Türlü kelimesinin eş ve yakın anlamı, anlamdaşı Çeşit, Çeşitli, Kabil, Muhtelif, Tür

Turunçgiller kelimesinin eş ve yakın anlamı, anlamdaşı Narenciye

Tedhiş kelimesinin eş ve yakın anlamı, anlamdaşı Yıldırma, Terör, Yıldın

Mevsuk kelimesinin eş ve yakın anlamı, anlamdaşı Doğru, Sağlam

İntizam kelimesinin eş ve yakın anlamı, anlamdaşı Düzgünlük, Düzen, Çekidüzen

Göz Tutsağı kelimesinin eş ve yakın anlamı, anlamdaşı Göz Hapsi

Hiddet kelimesinin eş ve yakın anlamı, anlamdaşı Öfke, Gazap, Hışım, Kızgınlık

Toht kelimesinin eş ve yakın anlamı, anlamdaşı Tasma

Tahkikat kelimesinin eş ve yakın anlamı, anlamdaşı Soruşturma, Soruşturmalar

Müşteri kelimesinin eş ve yakın anlamı, anlamdaşı Alıcı, Alımcı, Haridar, Satın Alan

Seyran Etmek kelimesinin eş ve yakın anlamı, anlamdaşı Gezinmek, Gezmek

Top Zambak kelimesinin eş ve yakın anlamı, anlamdaşı Zambak

Mahfi kelimesinin eş ve yakın anlamı, anlamdaşı Gizli, Saklanmış

Şerefli kelimesinin eş ve yakın anlamı, anlamdaşı Onurlu

Üstün kelimesinin eş ve yakın anlamı, anlamdaşı Faik, Kudretli, Kuvvetli, Seçkin, Üst Gelen, Yenen, Kazanan, Daha Elverişli

Görüşmek kelimesinin eş ve yakın anlamı, anlamdaşı Yarenlik Etmek, Sohbet Etmek; Ahbaplık Etmek; Müzakere Etmek

Bırakmamak kelimesinin eş ve yakın anlamı, anlamdaşı Tutmak

Bellemek kelimesinin eş ve yakın anlamı, anlamdaşı Aktarmak, Çapalamak, Öğrenmek, Sanmak

Eş / Yakın Anlamlı Kelimeler-Sözcükler Sözlüğü

Arama Bölümü Sayfanın En Üst Kısmındadır.

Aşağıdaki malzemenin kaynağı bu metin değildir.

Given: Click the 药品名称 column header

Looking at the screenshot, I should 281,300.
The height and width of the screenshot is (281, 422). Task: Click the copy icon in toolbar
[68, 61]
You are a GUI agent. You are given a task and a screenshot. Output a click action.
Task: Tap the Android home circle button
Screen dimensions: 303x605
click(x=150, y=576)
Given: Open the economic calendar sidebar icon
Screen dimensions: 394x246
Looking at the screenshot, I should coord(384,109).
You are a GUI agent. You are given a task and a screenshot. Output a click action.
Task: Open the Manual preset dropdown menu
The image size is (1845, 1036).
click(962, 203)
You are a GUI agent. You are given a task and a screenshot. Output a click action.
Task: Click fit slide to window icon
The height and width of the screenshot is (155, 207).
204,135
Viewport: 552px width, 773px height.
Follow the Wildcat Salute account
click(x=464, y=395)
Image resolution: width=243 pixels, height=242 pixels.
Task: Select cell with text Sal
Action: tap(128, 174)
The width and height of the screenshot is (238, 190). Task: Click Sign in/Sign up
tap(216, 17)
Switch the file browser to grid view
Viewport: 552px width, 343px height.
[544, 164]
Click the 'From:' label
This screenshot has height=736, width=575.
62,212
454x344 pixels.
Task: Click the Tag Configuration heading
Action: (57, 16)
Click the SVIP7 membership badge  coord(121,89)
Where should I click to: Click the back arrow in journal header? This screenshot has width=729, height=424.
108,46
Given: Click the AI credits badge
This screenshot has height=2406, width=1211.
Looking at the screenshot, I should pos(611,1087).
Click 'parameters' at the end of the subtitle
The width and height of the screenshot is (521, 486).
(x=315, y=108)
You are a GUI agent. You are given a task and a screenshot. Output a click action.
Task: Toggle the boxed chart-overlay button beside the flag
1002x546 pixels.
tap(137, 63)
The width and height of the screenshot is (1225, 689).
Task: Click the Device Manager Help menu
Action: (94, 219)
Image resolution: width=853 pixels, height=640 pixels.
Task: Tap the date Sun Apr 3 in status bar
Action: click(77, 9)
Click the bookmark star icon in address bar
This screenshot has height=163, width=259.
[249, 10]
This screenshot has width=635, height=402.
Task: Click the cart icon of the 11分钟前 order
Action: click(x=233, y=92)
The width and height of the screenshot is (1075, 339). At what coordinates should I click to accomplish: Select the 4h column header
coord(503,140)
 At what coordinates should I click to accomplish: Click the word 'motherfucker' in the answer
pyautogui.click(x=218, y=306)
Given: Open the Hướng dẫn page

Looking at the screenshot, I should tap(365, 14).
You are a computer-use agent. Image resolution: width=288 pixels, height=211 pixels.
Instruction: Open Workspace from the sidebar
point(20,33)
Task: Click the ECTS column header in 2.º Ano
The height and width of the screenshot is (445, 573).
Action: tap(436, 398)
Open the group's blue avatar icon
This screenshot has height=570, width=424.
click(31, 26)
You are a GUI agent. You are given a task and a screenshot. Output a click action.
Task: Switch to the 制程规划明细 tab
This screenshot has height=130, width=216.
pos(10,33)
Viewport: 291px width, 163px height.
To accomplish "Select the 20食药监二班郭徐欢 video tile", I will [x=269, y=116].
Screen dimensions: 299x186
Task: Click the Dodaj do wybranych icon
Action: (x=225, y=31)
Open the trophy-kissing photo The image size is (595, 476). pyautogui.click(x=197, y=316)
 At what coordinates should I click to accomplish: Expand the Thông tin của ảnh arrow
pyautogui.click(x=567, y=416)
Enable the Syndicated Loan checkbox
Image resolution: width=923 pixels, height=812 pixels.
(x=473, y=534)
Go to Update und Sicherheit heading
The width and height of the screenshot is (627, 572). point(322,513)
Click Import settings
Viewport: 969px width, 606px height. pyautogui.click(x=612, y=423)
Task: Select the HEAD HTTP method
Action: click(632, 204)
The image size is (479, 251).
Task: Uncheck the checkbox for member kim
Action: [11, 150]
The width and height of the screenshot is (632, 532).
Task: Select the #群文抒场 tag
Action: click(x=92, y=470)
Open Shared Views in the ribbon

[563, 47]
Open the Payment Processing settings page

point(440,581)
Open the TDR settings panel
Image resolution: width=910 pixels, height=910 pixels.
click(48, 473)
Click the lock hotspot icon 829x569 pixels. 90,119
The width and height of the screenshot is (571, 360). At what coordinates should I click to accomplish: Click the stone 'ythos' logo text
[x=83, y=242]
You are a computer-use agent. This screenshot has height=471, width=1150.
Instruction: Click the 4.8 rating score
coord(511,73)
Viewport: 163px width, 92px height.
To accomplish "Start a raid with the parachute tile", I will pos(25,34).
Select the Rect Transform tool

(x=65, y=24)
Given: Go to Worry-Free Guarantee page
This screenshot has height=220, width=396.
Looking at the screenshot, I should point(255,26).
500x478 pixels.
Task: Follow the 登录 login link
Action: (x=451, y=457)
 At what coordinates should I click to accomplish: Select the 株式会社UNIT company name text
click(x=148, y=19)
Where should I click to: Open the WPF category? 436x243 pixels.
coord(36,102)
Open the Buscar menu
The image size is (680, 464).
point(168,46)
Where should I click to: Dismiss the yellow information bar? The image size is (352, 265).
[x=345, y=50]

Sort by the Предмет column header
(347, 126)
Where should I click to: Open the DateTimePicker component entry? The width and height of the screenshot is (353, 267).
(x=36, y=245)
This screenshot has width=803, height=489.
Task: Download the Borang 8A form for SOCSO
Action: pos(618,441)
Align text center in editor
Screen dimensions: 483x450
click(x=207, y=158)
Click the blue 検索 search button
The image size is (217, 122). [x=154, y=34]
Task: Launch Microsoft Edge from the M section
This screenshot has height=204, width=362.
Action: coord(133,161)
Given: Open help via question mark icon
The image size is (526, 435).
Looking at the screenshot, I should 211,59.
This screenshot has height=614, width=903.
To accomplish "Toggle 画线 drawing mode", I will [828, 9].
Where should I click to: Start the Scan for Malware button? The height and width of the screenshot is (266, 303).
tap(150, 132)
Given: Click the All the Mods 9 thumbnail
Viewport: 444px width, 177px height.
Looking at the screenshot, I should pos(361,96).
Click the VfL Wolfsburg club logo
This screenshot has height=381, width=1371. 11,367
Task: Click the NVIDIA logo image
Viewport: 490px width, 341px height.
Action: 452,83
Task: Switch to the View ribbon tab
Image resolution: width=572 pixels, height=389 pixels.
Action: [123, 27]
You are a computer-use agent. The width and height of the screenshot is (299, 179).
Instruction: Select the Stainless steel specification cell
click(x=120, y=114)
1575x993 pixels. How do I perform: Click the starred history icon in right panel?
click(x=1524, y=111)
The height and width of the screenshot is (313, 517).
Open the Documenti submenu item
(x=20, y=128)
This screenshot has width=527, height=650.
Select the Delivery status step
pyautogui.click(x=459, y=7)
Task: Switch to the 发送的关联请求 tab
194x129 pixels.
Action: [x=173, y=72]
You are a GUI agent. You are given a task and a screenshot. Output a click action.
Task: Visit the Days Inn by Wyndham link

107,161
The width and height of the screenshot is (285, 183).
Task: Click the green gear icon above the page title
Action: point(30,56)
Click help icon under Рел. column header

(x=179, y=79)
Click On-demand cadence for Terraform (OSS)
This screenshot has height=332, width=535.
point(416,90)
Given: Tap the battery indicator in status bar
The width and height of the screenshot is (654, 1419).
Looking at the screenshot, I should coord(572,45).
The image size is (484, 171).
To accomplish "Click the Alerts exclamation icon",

EŞ VE YAKIN ANLAMLI / ANLAMDAŞ KELİMELER

Yazılışları ve okunuşları farklı anlamları aynı olan sözcüklere eş anlamlı (anlamdaş) kelimeler-sözcükler denir.

* Bunlar cümlede birbiriyle yer değiştirdiklerinde cümlenin anlamında değişiklik ve bozulma olmaz. Yukarıda örnekler verilmiştir.

* Sözcüklerin eş anlamlı olup olmadıkları, cümle içindeki kullanımlarından belli olur. Yani bir sözcüğün farklı cümlelerde değişik eş anlamları karşımıza çıkabilir.
Örnek :
- Kömür karası gözleri ışıl ışıl parlıyordu. (Kara-Siyah)
- Dost, kara günde belli olur. (Kara-Kötü)

* Eş anlamlılıkla ilgili sorular, bazen "altı çizili sözcüğün cümleye kattığı anlam", "hangisinde...anlamı vardır?" gibi de sorulabilir.


Anlamdaş (eş anlamlı) olmadıkları halde zaman zaman birbirinin yerine kullanılan sözcüklere yakın anlamlı sözcükler denir. Bakmak, görmek, izlemek, seyretmek gibi.